— Start —

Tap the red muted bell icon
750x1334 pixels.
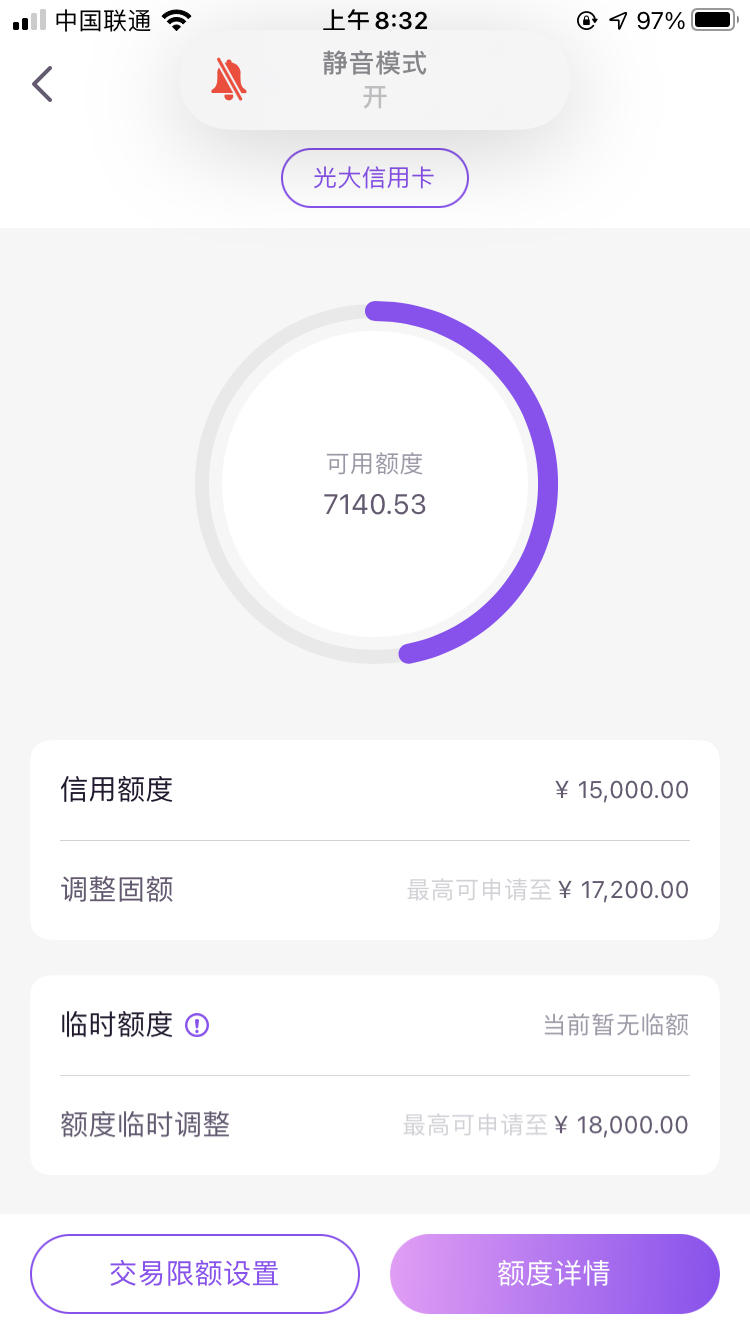(229, 79)
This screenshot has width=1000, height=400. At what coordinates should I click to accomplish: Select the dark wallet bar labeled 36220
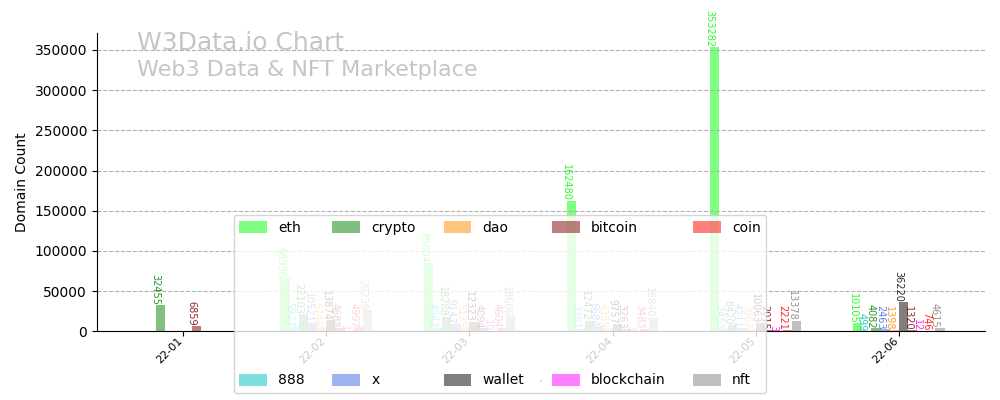[x=903, y=317]
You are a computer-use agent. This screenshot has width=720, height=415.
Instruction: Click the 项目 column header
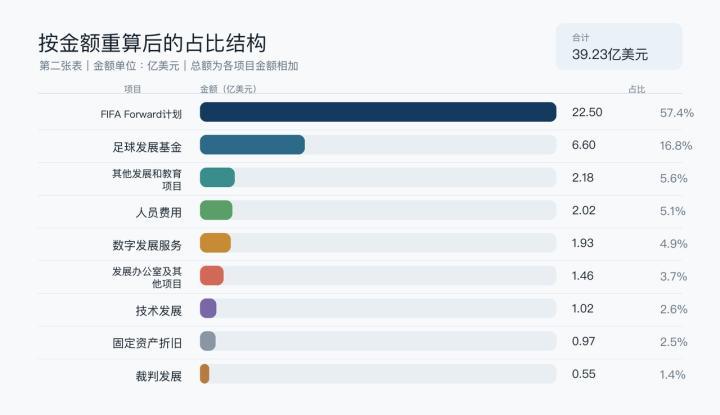133,89
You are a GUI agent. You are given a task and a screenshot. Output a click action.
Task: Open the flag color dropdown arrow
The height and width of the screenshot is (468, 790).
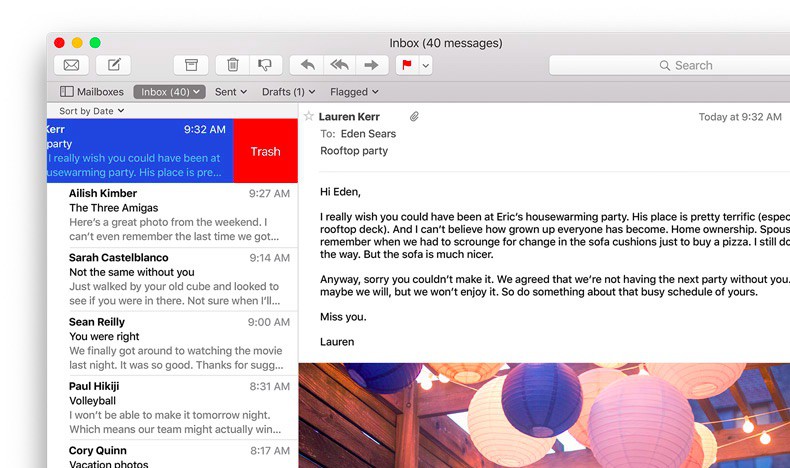(x=426, y=65)
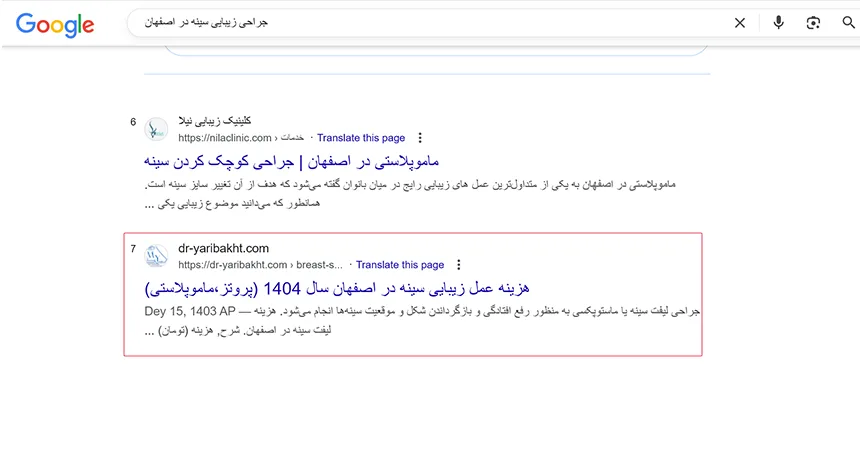Open the three-dot menu for the dr-yaribakht.com result
This screenshot has width=860, height=458.
tap(459, 265)
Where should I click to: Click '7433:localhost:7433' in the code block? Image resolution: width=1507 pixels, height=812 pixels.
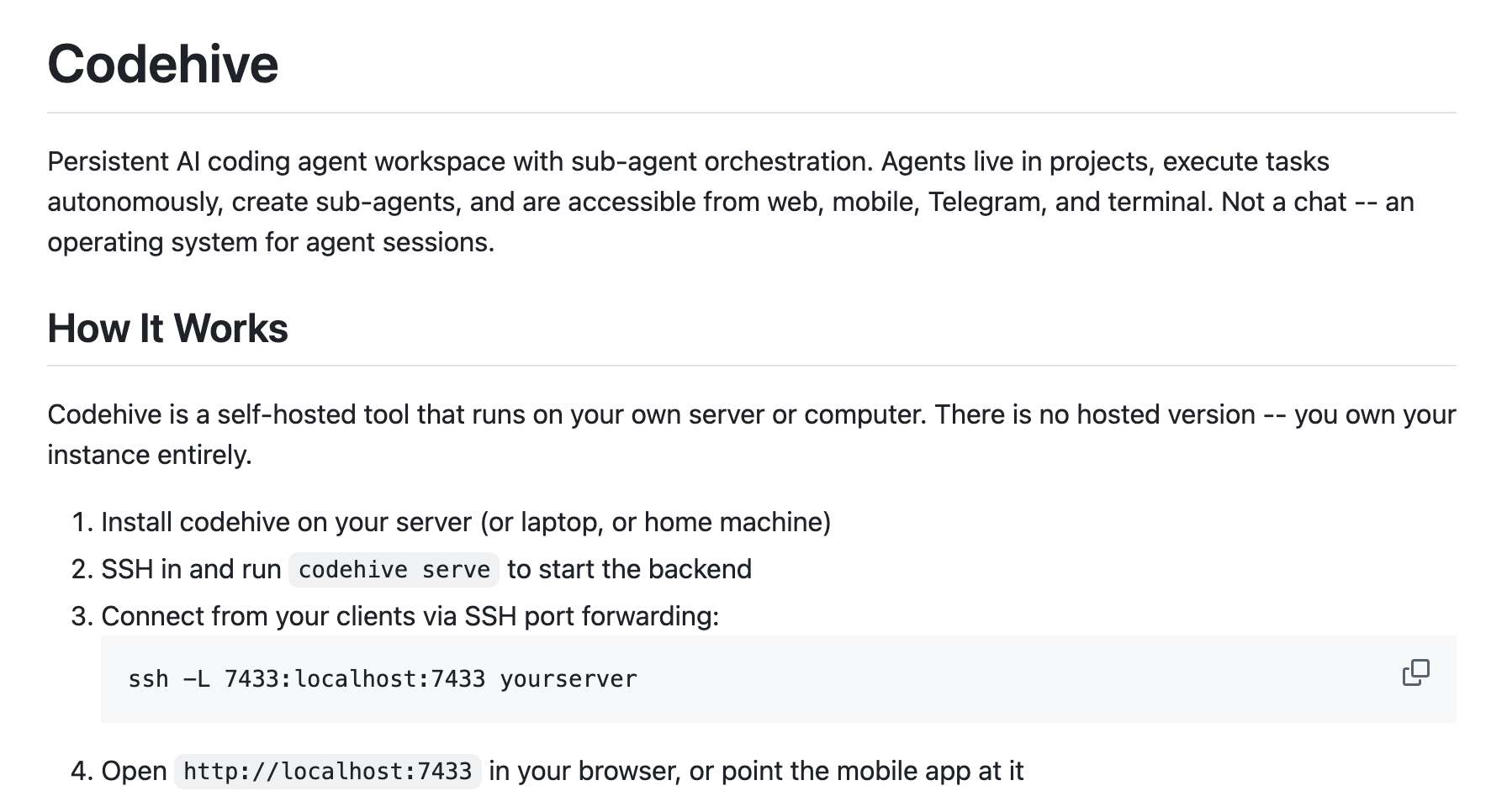[355, 679]
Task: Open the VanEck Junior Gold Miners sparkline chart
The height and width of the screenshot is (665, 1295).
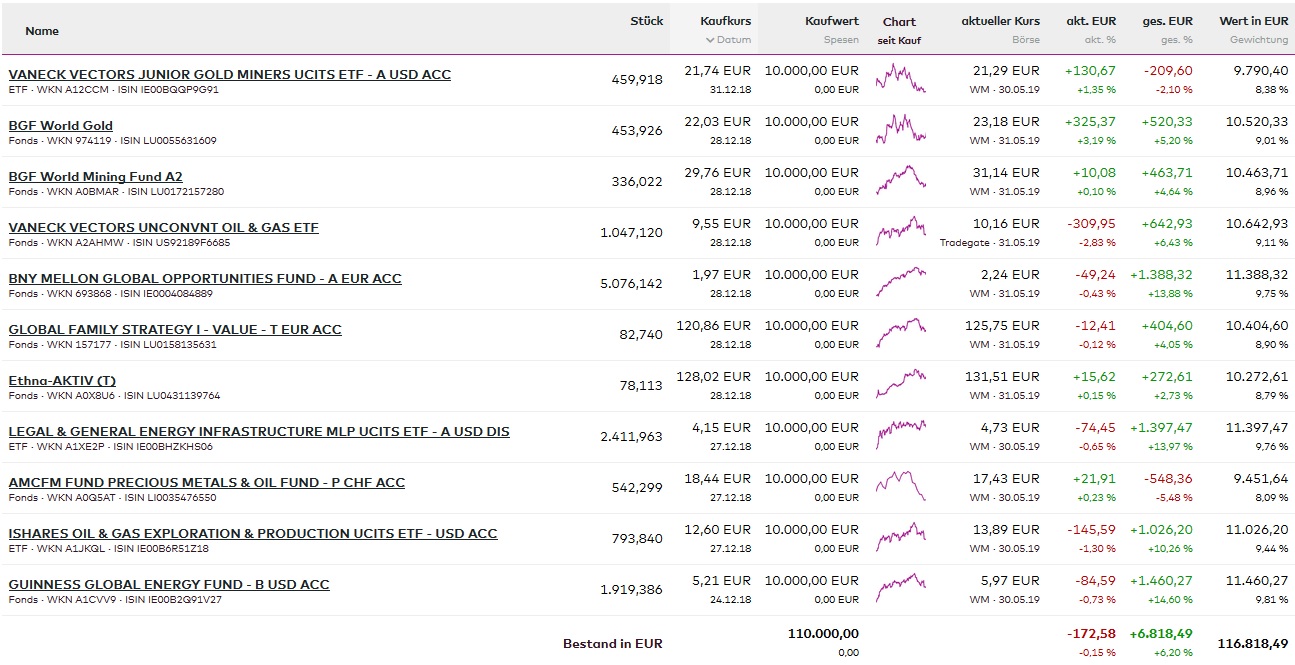Action: (900, 79)
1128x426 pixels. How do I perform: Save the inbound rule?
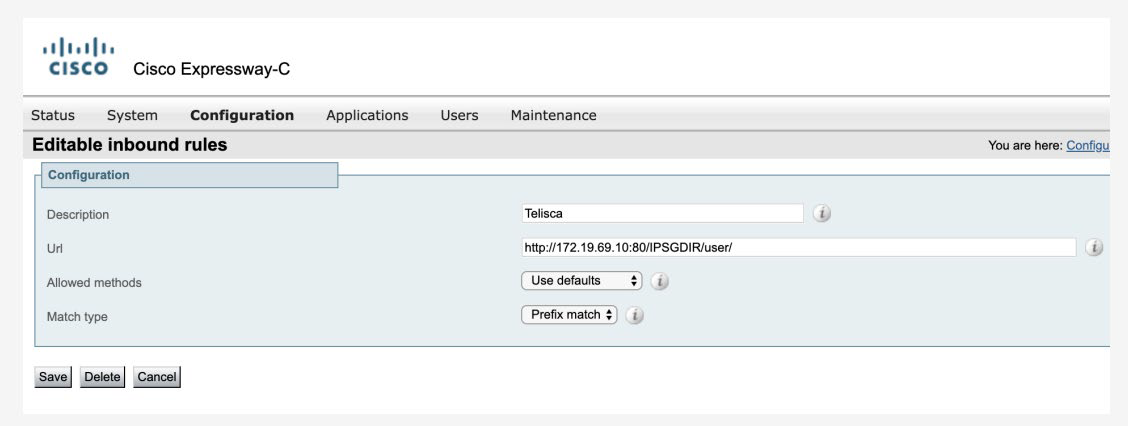[53, 377]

— End —

WORK TO BE COMPLETED: Give the entries from the line containing "You are a GUI" through the end of the entries as a Markdown table with columns "Row" and "Line". Number one row per line, skip blank lines, and leave the pictures out.

RESULT FOR THIS EXERCISE:
| Row | Line |
|---|---|
| 1 | You are a GUI agent. You are given a task and a screenshot. Output a click action. |
| 2 | Task: Open the flag color dropdown arrow |
| 3 | The height and width of the screenshot is (468, 790). |
| 4 | (x=426, y=65) |
| 5 | Open the three-dot menu for the dr-yaribakht.com result |
| 6 | This screenshot has width=860, height=458. |
| 7 | tap(459, 265) |
| 8 | Where should I click to: Click '7433:localhost:7433' in the code block? Image resolution: width=1507 pixels, height=812 pixels. |
| 9 | [355, 679] |
| 10 | Task: Open the VanEck Junior Gold Miners sparkline chart |
| 11 | The height and width of the screenshot is (665, 1295). |
| 12 | Action: (900, 79) |
| 13 | 1128x426 pixels. How do I perform: Save the inbound rule? |
| 14 | [53, 377] |